*Text*
::::
Cyclone Freddy to break second world record

Cyclone Freddy to break second world record

Tropical Cyclone Freddy is one day away from becoming Earth’s longest-lived tropical cyclone on record, adding a second global record to this astonishing system’s month-long odyssey.

Freddy was first named as a tropical cyclone on February 6 to the northwest of Australia. Since then, it has traversed the entire Indian Ocean, crossed Madagascar, made landfall in Mozambique, drifted over Zimbabwe and tracked back out over the Mozambique Channel.

This tenacious tropical cyclone is now reintensifying to the west of Madagascar and is set to make a second landfall in Mozambique this Friday or Saturday. This latest leg of its journey could see Freddy become Earth’s longest-lived tropical cyclone on record.

Image: Past track of Tropical Cyclone Freddy. Source: Meow, Public domain, via Wikimedia Commons.

As of today, March 8, Tropical Cyclone Freddy has lasted as an identifiable system for 31 days since the time it was first named on February 6. While some of this time was spent over land as a tropical depression - which is below tropical cyclone strength – it should still qualify as a contender for the longest-lived tropical cyclone in the world.
::::
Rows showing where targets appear
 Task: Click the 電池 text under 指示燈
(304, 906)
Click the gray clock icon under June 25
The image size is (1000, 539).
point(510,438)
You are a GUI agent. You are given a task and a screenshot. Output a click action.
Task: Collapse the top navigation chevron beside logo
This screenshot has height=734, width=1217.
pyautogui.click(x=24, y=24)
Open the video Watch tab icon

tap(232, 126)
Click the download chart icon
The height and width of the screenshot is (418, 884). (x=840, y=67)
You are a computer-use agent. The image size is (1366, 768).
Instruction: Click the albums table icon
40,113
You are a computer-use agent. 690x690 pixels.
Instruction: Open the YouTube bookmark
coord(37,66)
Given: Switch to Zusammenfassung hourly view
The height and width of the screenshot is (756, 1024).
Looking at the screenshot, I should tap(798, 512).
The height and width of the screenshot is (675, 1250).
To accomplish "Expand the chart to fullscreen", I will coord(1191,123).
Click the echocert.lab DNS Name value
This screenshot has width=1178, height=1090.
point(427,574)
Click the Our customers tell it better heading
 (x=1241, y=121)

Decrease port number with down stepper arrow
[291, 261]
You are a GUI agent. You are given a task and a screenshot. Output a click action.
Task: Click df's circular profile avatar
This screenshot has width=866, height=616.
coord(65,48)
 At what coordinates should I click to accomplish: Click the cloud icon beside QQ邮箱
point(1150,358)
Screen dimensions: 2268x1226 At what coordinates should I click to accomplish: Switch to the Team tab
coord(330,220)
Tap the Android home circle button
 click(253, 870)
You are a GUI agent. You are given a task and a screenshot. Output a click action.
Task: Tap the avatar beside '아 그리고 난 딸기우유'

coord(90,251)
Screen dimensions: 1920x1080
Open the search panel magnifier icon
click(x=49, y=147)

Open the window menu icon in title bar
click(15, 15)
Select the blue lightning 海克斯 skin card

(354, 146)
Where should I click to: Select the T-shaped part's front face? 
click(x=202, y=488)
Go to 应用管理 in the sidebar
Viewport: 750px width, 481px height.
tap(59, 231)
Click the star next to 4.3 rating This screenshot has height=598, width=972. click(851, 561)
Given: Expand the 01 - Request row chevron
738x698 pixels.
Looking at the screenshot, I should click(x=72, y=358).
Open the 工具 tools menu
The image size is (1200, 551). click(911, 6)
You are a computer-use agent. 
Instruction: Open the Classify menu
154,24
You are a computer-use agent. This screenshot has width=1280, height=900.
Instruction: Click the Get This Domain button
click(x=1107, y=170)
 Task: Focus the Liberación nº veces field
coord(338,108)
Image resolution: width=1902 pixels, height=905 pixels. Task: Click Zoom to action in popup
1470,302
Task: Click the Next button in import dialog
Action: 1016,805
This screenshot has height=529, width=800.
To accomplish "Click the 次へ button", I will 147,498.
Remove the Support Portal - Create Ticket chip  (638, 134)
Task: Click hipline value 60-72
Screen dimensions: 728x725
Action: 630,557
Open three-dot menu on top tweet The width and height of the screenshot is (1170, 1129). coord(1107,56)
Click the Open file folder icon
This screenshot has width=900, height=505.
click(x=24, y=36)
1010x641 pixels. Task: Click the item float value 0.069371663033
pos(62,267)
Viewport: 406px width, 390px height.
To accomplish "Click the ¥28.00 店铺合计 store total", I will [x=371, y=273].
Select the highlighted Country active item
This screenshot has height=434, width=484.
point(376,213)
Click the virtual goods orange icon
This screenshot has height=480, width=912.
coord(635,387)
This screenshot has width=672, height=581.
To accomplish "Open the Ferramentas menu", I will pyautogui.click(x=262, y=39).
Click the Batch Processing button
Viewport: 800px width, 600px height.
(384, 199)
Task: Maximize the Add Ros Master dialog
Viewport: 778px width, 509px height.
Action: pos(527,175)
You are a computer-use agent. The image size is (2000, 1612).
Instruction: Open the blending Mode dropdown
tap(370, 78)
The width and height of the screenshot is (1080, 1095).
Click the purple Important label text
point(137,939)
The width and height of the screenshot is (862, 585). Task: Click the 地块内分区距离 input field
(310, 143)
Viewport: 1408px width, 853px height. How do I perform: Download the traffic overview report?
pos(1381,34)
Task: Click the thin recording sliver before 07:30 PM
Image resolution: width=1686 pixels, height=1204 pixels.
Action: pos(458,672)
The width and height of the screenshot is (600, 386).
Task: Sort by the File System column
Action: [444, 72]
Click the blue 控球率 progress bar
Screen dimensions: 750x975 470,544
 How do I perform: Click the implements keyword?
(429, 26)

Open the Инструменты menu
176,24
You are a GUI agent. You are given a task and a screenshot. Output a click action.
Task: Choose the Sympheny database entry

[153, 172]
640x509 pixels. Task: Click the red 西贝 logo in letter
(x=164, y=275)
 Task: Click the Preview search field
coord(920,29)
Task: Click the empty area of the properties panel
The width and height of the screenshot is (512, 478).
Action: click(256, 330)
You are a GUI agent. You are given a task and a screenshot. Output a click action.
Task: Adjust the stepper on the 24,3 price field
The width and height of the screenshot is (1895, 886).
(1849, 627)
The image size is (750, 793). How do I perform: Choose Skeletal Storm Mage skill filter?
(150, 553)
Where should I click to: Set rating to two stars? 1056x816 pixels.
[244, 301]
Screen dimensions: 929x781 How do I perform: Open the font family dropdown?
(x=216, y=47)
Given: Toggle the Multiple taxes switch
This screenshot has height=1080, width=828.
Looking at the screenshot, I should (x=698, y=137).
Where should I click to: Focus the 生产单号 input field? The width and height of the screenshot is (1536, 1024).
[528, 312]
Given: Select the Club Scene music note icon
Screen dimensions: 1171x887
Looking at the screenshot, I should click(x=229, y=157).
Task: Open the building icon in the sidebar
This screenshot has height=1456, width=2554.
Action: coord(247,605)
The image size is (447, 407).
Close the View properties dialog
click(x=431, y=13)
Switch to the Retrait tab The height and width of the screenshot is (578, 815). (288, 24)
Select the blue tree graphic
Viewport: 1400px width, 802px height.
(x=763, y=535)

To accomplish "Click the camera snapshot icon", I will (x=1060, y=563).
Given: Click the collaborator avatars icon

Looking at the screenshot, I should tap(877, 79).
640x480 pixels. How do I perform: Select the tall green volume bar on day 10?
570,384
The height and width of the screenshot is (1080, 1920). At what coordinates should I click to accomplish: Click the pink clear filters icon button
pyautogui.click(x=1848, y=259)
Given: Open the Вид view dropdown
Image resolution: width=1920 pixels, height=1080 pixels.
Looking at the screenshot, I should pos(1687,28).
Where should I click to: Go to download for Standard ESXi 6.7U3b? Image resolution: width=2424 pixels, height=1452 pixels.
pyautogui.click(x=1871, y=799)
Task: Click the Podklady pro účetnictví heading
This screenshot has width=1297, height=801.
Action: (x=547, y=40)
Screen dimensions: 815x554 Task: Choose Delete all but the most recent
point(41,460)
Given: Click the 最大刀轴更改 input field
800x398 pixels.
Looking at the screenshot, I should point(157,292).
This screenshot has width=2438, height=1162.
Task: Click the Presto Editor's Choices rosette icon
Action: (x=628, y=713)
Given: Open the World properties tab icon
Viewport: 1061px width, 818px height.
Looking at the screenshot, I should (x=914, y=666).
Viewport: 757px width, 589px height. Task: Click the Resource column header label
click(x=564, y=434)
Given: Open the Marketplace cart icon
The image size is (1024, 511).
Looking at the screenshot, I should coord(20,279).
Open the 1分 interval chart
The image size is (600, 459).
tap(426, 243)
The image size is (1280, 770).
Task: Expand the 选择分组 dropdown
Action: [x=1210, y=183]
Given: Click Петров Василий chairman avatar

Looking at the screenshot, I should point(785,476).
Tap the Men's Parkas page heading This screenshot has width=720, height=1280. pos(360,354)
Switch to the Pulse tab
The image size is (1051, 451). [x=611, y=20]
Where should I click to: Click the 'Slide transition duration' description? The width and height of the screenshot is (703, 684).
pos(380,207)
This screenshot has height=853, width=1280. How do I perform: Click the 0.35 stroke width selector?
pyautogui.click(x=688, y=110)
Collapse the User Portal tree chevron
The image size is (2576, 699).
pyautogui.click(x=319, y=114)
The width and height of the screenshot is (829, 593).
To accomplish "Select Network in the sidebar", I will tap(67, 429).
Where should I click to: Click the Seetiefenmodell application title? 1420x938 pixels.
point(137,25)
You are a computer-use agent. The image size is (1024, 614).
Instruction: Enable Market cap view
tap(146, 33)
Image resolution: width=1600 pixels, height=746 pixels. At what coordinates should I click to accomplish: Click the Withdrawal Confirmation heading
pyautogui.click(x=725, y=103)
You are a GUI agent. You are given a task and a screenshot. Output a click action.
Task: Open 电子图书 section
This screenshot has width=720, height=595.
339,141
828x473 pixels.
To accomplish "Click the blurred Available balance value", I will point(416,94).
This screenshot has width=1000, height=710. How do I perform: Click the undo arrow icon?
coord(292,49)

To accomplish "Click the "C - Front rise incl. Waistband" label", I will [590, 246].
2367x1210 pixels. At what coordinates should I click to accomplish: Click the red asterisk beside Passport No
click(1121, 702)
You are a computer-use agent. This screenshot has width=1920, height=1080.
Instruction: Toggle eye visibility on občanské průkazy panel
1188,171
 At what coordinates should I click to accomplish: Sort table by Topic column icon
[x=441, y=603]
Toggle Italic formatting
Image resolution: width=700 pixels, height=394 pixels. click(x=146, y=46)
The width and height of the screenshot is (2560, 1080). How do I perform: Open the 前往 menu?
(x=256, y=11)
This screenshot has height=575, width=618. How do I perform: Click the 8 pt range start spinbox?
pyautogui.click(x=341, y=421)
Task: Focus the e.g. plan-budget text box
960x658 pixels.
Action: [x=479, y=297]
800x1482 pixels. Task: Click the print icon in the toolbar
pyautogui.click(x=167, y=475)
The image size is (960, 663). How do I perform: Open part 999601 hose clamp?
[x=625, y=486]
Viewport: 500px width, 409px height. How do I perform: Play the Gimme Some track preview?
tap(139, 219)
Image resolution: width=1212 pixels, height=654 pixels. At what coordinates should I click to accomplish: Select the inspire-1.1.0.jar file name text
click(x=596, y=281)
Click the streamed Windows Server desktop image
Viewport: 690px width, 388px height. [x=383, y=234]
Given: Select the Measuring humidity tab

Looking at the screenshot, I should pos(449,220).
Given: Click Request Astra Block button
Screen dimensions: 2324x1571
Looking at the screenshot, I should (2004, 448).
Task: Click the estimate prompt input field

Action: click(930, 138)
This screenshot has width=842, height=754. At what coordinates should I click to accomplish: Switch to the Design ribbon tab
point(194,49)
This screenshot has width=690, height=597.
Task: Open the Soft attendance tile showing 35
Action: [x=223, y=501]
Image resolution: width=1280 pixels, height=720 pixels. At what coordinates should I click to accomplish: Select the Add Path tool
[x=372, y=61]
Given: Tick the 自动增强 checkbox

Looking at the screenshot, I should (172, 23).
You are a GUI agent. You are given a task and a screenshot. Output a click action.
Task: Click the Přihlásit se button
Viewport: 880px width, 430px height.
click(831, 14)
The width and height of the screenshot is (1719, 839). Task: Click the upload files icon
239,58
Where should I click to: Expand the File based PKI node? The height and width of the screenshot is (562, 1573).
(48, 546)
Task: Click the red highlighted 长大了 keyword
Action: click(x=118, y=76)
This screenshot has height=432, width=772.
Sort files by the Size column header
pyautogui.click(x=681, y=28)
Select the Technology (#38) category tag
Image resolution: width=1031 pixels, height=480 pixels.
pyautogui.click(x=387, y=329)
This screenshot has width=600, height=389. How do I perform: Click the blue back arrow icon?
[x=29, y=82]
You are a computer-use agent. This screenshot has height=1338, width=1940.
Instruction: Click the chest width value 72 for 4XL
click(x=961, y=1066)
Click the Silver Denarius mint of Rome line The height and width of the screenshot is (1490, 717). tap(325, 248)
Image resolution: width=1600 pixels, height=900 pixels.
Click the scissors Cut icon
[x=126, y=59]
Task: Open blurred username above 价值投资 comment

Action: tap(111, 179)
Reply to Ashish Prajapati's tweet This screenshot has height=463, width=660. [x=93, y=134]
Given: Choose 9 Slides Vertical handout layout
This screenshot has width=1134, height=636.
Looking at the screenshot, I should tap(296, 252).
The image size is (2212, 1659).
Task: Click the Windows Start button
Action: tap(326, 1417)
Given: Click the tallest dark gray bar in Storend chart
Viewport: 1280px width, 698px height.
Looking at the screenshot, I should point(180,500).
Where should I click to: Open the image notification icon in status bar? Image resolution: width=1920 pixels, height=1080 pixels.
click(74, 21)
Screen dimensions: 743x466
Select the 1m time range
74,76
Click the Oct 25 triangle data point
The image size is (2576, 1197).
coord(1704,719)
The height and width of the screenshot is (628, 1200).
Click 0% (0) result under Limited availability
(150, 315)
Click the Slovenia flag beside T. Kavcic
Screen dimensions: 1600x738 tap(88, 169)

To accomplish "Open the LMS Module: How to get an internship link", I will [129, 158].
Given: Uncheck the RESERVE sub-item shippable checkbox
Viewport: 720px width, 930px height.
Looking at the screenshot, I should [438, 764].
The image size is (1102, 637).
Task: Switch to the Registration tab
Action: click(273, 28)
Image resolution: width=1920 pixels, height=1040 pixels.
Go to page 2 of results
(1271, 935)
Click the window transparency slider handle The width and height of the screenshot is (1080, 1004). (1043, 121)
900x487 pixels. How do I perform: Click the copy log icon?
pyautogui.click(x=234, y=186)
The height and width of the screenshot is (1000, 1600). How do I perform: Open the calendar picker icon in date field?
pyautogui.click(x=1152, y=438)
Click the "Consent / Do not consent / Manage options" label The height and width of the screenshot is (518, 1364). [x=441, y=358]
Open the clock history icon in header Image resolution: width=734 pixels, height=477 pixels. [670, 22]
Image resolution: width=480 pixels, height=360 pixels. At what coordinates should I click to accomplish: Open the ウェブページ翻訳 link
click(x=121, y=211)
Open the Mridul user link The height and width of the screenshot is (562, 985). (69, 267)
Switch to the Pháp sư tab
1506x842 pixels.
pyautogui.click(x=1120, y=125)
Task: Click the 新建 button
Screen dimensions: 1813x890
::::
*What to do*
1. Answer these questions from the Cyclone Freddy text:
(a) On what date was Freddy first named as a tropical cyclone?
(b) Where is Freddy now reintensifying?
(c) As of March 8, how many days had Freddy lasted as an identifiable system?
2. Please list every place the Cyclone Freddy text says the storm traversed, crossed, made landfall in, drifted over or tracked back out over after it was first named.

*Task-by-task results*
1.
(a) February 6
(b) To the west of Madagascar
(c) 31 days

2. The Indian Ocean, Madagascar, Mozambique, Zimbabwe, the Mozambique Channel